PASSAGE SHOWN –
┌────────
It was a dreary,  rain-soaked morning.  When the bishop asked me about my calling as a pastor would ask a congregant, I heard the loud sound of a low-flying jet aircraft.  What was a jet flying on such a stormy day as that and flying so close to the ground?  I stopped answering the bishop because the jet had startled me.  I asked, "Did you hear that?"  He just stared at me.  I figured he hadn't heard it.  I went on to answer his question.  He blessed me and my journey in God.  I thanked him.

For the next several minutes, I asked co-workers and a couple guests if they'd heard the low-flying jet.  Nobody had.  I obviously heard something to punctuate his question regarding the condition of my calling which was in flux but not abandoned.  Jet or angel or internal commotion is irrelevant.  I heard something to accentuate the moment and emphasize my need to evaluate my calling at that point in my life.  Today, I all the more want to hear and see what the Lord would want me to know regarding the people and world approximate to my life and ministry.  Teach me to hear and see, Lord.

Back in January, I posted about hearing Rocky Mountain High  in my spirit at work.  This was prior to my current request to hear and see and discern.  After a few days of asking for this particular gifting, I awoke from sleep in my bed hearing internally, Leaving On a Jet Plane by Peter, Paul & Mary.  I know I hadn't heard that song in months, if not years.  Where did that come from and why?

Last Sunday, the guest preacher quoted a parable from Mark 10:29-30,
Jesus said, “Truly I tell you, there is no one who has left house or brothers or sisters or mother or father or children or fields, for my sake and for the sake of the good news, who will not receive a hundredfold now in this age—houses, brothers and sisters, mothers and children, and fields, with persecutions—and in the age to come eternal life.
└────────
SOURCE DATA –
┌────────
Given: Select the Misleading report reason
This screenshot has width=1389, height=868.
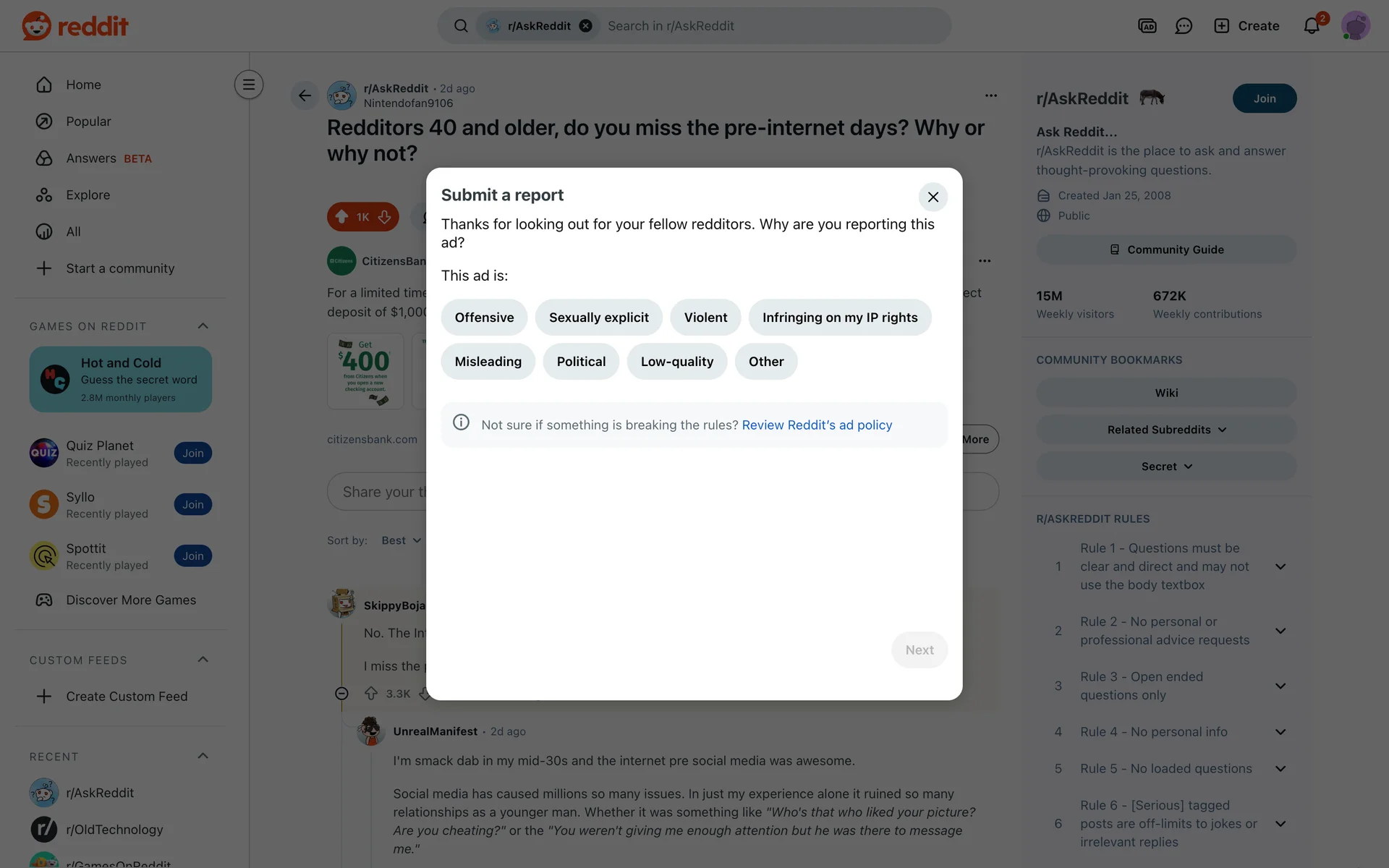Looking at the screenshot, I should pos(488,362).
└────────
JOB – Transcribe the passage of the post about the bishop and the jet starting at "Back in January, I" and ending at "come eternal life.". The data has no connection to the post about the bishop and the jet.

EXPECTED ANSWER –
Back in January, I posted about hearing Rocky Mountain High  in my spirit at work.  This was prior to my current request to hear and see and discern.  After a few days of asking for this particular gifting, I awoke from sleep in my bed hearing internally, Leaving On a Jet Plane by Peter, Paul & Mary.  I know I hadn't heard that song in months, if not years.  Where did that come from and why?

Last Sunday, the guest preacher quoted a parable from Mark 10:29-30,
Jesus said, “Truly I tell you, there is no one who has left house or brothers or sisters or mother or father or children or fields, for my sake and for the sake of the good news, who will not receive a hundredfold now in this age—houses, brothers and sisters, mothers and children, and fields, with persecutions—and in the age to come eternal life.